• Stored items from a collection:
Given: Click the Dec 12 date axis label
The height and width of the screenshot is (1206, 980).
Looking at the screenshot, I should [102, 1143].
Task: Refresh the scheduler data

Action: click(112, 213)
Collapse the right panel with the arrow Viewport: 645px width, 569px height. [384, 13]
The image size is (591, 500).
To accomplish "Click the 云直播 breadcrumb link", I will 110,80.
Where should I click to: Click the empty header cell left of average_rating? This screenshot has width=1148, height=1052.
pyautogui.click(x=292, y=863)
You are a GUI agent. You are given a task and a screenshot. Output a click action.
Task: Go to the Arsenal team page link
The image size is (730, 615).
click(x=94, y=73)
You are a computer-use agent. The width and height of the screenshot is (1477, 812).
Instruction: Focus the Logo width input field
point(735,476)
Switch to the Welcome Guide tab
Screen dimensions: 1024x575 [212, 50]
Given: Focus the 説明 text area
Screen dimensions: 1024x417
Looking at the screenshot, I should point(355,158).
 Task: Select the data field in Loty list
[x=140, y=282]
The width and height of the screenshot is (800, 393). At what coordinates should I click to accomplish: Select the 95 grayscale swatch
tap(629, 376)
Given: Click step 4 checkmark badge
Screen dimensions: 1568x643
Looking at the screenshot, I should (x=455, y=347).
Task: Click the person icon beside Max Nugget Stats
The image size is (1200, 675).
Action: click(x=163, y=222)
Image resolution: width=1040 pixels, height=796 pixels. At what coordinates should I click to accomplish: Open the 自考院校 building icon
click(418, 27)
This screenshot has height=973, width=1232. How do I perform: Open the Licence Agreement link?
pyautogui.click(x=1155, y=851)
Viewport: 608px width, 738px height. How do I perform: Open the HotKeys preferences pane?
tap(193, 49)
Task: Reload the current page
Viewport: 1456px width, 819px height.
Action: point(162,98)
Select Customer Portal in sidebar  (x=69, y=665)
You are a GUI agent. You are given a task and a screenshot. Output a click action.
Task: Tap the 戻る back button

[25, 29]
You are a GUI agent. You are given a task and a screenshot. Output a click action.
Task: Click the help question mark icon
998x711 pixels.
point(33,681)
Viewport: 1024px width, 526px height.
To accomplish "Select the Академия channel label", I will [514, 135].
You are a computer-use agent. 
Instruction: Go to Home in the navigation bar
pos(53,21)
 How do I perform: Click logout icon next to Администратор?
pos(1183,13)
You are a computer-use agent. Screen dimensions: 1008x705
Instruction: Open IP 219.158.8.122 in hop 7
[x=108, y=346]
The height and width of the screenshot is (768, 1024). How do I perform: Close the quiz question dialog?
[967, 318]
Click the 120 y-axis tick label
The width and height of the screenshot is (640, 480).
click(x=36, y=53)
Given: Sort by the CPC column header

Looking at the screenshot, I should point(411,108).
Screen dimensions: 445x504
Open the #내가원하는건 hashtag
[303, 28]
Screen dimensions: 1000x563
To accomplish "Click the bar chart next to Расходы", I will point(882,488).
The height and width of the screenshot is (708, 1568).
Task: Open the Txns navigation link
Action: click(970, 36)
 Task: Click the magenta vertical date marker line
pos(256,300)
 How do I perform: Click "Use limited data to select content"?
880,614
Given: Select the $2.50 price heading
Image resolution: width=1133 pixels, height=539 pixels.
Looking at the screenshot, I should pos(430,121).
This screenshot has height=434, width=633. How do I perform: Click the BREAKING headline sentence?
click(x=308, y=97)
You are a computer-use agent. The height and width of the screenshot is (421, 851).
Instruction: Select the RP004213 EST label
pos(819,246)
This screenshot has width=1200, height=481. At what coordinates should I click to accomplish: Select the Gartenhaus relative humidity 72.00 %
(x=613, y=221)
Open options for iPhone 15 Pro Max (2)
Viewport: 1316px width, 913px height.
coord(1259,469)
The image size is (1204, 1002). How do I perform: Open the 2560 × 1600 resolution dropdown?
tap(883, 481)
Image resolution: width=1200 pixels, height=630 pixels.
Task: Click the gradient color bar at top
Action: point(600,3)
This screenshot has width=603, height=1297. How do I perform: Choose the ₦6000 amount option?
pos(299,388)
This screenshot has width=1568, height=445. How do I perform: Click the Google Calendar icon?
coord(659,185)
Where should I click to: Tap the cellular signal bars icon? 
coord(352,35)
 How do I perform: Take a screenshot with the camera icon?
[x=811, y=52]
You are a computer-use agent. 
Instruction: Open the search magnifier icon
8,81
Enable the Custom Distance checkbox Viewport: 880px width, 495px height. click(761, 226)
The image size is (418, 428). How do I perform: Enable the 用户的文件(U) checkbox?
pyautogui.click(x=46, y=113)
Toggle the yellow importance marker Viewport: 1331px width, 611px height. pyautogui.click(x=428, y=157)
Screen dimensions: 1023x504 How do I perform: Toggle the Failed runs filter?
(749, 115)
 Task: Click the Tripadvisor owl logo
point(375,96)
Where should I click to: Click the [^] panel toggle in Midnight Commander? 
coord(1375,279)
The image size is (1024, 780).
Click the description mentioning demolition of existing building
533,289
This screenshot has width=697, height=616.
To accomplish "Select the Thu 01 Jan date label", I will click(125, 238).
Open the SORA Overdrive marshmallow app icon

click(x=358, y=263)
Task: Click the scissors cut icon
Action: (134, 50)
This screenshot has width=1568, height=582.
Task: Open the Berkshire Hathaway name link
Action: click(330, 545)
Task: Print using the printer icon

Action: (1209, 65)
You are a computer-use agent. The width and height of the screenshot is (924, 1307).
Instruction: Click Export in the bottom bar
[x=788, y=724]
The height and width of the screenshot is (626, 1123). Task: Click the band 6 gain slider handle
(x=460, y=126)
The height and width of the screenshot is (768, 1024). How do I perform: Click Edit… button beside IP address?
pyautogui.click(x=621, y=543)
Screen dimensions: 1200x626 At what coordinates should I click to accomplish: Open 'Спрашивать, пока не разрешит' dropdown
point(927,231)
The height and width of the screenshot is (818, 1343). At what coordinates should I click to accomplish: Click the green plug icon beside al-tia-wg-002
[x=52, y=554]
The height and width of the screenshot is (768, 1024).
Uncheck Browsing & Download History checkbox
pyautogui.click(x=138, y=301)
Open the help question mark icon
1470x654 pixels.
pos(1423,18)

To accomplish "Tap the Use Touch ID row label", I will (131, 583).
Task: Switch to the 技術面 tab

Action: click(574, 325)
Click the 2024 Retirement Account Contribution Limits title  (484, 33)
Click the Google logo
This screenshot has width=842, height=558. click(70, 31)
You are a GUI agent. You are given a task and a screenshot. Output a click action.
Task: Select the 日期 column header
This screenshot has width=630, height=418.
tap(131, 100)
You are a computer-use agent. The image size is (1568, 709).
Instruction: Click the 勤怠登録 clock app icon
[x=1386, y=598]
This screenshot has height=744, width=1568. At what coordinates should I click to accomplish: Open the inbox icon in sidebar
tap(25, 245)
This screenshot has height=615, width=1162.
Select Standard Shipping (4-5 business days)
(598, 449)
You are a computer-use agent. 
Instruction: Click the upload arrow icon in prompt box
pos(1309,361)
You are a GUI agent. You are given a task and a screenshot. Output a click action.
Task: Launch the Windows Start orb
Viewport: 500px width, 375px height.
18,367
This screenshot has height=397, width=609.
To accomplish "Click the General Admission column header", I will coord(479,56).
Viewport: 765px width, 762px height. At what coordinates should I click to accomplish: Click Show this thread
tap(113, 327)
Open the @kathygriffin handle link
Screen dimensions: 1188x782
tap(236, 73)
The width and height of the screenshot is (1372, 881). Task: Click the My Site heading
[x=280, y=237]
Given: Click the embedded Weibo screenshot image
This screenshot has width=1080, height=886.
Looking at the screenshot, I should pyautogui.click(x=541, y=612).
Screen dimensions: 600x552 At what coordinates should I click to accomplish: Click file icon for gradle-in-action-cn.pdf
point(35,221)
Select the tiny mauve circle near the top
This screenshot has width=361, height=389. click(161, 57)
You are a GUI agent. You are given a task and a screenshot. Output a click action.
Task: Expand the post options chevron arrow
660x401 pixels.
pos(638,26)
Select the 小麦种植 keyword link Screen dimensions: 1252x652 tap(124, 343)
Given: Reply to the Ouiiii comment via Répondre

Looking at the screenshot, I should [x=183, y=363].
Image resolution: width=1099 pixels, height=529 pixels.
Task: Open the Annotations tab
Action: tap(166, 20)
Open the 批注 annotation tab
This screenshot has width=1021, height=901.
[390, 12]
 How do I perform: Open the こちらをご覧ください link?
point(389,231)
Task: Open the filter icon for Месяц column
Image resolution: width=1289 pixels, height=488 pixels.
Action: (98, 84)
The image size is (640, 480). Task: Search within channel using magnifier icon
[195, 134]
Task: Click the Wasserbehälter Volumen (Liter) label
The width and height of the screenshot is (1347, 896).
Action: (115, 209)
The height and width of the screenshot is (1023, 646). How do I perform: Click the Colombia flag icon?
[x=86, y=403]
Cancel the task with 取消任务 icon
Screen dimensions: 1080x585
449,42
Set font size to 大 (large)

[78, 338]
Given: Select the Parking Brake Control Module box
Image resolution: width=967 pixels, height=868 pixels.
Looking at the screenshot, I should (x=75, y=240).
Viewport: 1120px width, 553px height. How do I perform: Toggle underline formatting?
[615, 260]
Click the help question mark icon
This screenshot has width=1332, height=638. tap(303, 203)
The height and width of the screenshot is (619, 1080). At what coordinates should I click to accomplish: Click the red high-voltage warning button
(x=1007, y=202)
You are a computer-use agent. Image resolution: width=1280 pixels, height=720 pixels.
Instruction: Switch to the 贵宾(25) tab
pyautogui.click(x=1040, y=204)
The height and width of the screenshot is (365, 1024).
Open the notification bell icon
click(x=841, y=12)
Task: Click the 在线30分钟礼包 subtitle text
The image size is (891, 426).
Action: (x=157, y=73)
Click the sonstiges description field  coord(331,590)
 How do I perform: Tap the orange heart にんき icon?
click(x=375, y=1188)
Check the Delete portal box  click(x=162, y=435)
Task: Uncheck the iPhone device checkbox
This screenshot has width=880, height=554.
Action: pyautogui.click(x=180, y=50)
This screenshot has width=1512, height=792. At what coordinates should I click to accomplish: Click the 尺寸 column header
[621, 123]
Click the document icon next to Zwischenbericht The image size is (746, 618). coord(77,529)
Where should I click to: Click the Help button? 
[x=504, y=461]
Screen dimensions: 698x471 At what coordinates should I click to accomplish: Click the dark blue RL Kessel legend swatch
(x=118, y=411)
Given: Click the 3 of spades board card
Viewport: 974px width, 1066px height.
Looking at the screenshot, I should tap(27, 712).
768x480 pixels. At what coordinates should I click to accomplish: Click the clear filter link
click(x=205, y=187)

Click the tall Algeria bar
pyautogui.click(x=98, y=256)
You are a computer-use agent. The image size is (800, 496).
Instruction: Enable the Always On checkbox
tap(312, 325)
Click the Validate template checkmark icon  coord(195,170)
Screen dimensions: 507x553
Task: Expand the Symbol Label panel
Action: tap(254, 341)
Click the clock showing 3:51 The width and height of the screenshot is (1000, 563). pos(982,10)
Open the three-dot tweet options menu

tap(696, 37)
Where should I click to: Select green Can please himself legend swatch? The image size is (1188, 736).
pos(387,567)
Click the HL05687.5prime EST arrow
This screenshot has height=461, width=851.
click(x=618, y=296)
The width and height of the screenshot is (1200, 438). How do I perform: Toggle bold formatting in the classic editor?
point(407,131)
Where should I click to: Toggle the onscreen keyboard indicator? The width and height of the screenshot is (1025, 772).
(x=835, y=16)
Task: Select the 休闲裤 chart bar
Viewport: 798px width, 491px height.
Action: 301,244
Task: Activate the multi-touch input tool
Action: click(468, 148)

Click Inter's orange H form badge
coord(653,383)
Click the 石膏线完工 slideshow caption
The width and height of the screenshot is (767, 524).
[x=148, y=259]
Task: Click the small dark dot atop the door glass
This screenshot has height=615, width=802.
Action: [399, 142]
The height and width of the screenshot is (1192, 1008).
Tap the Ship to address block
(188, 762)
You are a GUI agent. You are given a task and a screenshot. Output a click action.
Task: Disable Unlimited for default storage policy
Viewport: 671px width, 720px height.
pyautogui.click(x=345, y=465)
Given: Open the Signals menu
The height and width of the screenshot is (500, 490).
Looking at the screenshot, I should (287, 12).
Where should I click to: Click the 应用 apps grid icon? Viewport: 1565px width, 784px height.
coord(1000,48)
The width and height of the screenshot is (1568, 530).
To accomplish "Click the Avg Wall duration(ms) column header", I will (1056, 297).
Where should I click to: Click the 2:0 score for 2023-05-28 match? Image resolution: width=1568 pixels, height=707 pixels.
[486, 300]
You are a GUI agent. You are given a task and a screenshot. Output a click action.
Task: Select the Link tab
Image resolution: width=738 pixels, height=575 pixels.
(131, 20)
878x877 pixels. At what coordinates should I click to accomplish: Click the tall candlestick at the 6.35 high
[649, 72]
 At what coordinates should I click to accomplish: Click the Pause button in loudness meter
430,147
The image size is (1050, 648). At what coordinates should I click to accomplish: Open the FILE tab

• To do: Report only the number of lines above that contain "text".

• Response for this exercise: 2